新たなLinuxマルウェアサンプルがSysUpdateファミリーと関連付けられる
LevelBlueの研究者が最近、APT27/Iron Tigerによって使用されているSysUpdateマルウェアファミリーに関連する新しいLinuxマルウェアサンプルを発見しました。この新たな変種は、システムサービスとして動作し、特定の引数が指定されていない場合にGNU/Linuxのidコマンドを実行します。

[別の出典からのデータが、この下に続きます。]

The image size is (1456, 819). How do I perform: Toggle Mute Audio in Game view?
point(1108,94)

詳細な調査により、このサンプルはパッケージ化されたELF64バイナリであり、動的にリンクされ、セクションヘッダーが存在せず、C++で書かれていることが判明しました。さらに、未知のオブフューズドパッカーを使用しているため、従来の静的解析を困難にしています。
マルウェアの通信方法
このマルウェアは、複数のプロトコルを通じて暗号化されたトラフィックでC2サーバーと通信します。そのため、アナリストたちはカスタム暗号ロジックを逆解析し、克服するための努力を行いました。
DFIR調査による進展
LevelBlueの研究者は、システムコール追跡やネットワークソケット監視、メモリ領域内の不規則な定数とビット操作を含む静的解析を使用して、暗号化に関連するルーチンを見つけることができました。
カスタム暗号ロジックの逆解析
研究者はUnicornエンジンを使用し、Rustバインディングを通じてマルウェア自身のコードをエミュレートすることで、未知の暗号アルゴリズムを完全に再実装することなく、C2メッセージを復号するためのツールを開発しました。

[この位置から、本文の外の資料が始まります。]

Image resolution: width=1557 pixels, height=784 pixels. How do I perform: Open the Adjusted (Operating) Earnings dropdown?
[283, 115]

この手法により、攻撃者の独自ルーチンを安全な環境で駆動させることで、その秘密を明らかにすることができます。これによって、組織は高度な脅威に対抗するために逆解析とバイナリエミュレーションを使用する重要性が強調されました。
今後の展開
この手法は再利用可能であり、将来的にSysUpdateの変種から関連コードフラグメントや暗号テーブル、実行時キーを抽出できる場合、同じエミュレーションフレームワークを新しいサンプルに適応させることができます。